# Provided data
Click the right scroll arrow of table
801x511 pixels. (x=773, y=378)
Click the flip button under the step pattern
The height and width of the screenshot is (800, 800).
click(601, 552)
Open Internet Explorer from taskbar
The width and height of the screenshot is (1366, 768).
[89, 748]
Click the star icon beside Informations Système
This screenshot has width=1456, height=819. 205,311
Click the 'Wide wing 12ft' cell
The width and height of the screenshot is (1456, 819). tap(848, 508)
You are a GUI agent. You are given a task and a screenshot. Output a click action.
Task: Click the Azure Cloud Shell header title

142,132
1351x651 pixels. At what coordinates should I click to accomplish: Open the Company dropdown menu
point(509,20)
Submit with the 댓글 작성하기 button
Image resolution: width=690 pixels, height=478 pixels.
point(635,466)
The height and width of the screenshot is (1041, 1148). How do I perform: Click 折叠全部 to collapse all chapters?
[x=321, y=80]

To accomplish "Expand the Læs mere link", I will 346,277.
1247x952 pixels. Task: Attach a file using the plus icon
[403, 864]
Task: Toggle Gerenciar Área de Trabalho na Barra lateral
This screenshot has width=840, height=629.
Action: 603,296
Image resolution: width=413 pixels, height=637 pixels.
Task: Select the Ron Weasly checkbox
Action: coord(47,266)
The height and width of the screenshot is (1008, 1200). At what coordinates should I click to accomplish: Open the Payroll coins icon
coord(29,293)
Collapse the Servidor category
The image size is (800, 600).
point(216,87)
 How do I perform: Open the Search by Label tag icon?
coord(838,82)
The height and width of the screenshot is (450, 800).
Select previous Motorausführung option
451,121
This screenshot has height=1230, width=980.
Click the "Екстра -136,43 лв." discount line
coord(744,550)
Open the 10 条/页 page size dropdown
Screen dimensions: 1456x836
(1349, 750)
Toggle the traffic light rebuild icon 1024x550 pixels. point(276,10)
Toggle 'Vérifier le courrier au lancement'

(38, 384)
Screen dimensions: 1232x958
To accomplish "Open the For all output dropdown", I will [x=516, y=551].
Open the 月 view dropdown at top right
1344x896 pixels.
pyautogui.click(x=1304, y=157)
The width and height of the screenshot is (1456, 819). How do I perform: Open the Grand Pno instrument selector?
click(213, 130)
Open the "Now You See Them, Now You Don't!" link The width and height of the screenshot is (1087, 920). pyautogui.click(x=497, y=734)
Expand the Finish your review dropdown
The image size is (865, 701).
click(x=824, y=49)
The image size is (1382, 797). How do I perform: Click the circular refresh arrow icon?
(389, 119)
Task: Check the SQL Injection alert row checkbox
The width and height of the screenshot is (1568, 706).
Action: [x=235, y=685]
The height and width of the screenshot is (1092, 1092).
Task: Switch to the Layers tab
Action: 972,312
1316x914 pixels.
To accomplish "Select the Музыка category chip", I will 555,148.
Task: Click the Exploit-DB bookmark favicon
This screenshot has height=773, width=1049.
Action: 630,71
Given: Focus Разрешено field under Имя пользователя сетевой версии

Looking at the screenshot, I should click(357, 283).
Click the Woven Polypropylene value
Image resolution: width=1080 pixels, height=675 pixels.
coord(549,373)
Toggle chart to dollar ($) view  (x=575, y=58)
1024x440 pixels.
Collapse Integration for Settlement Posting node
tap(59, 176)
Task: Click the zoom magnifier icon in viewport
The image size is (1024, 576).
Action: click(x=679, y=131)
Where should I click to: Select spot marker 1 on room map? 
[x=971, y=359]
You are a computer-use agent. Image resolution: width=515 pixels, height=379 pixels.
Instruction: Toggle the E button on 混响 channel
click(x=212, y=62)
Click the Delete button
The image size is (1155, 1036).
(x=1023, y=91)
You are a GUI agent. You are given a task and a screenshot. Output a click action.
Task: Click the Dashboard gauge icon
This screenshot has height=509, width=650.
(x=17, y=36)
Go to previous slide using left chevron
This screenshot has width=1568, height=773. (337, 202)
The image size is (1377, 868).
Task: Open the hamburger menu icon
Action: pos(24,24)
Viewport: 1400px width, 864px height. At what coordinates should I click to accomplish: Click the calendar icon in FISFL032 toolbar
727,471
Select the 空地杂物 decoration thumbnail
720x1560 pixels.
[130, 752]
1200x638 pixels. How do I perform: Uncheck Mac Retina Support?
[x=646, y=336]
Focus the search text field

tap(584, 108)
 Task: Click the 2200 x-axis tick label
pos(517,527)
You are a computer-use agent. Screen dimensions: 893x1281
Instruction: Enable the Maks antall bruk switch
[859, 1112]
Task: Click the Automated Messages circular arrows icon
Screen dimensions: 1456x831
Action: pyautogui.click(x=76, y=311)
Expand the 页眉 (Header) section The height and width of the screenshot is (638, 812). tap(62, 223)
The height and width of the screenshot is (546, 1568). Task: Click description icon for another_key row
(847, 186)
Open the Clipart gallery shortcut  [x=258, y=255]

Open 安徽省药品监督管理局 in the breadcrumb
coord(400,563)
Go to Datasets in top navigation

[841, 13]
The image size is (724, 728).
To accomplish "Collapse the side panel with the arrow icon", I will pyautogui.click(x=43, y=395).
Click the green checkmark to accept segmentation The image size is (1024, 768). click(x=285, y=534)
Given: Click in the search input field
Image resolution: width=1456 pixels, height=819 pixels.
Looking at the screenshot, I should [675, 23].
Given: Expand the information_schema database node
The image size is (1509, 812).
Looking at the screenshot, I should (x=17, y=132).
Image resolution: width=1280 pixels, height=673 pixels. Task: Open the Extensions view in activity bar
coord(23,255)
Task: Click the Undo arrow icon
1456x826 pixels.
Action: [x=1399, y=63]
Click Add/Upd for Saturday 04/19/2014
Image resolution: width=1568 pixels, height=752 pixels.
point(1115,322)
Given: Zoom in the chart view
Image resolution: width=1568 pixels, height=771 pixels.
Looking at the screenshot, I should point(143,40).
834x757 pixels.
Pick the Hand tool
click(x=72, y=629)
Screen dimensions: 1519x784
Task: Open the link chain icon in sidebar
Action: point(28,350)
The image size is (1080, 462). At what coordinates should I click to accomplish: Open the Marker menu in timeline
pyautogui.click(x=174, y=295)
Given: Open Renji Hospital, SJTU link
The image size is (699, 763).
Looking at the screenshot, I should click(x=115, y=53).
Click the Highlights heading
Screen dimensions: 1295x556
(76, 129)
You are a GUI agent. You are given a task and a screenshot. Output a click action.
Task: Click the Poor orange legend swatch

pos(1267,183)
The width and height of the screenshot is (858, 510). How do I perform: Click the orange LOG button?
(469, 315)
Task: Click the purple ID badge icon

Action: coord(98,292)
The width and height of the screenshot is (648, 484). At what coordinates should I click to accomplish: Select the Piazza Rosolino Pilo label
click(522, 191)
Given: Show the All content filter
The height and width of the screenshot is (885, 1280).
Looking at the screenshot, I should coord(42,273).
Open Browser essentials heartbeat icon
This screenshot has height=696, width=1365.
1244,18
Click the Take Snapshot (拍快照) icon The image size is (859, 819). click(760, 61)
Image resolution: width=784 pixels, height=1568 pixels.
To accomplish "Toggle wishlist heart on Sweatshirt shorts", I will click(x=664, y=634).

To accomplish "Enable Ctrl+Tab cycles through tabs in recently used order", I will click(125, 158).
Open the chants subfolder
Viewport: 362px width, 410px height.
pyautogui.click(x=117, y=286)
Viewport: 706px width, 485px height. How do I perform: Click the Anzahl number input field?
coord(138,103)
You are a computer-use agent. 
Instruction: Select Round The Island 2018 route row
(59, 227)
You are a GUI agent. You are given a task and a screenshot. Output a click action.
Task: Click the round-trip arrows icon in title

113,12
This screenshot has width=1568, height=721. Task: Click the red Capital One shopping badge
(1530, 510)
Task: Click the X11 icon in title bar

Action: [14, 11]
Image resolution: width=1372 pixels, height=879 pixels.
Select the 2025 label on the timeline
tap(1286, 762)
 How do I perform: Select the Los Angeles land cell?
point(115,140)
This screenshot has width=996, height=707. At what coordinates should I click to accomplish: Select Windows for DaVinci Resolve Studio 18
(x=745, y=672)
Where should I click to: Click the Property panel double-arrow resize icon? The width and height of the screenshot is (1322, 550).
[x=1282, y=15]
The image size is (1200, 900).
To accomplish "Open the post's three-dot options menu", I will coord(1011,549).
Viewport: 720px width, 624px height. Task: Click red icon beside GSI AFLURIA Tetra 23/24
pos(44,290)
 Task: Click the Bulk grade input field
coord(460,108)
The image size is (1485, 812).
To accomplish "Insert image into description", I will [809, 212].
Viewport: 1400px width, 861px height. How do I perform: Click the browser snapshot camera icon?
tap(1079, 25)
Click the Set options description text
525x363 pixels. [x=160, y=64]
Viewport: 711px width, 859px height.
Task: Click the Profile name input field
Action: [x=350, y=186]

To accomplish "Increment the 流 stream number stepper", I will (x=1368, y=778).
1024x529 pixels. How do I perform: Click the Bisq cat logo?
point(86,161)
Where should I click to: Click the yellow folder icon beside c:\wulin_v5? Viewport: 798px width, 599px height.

# Requirement
Locate each line in the data above that contains the word "dimensions", and copy those lines out in full.

# Reply to the task
Screen dimensions: 1456x836
Screen dimensions: 1232x958
You are a computer-use agent. Screen dimensions: 893x1281
Screen dimensions: 1456x831
Screen dimensions: 1519x784
Screen dimensions: 1295x556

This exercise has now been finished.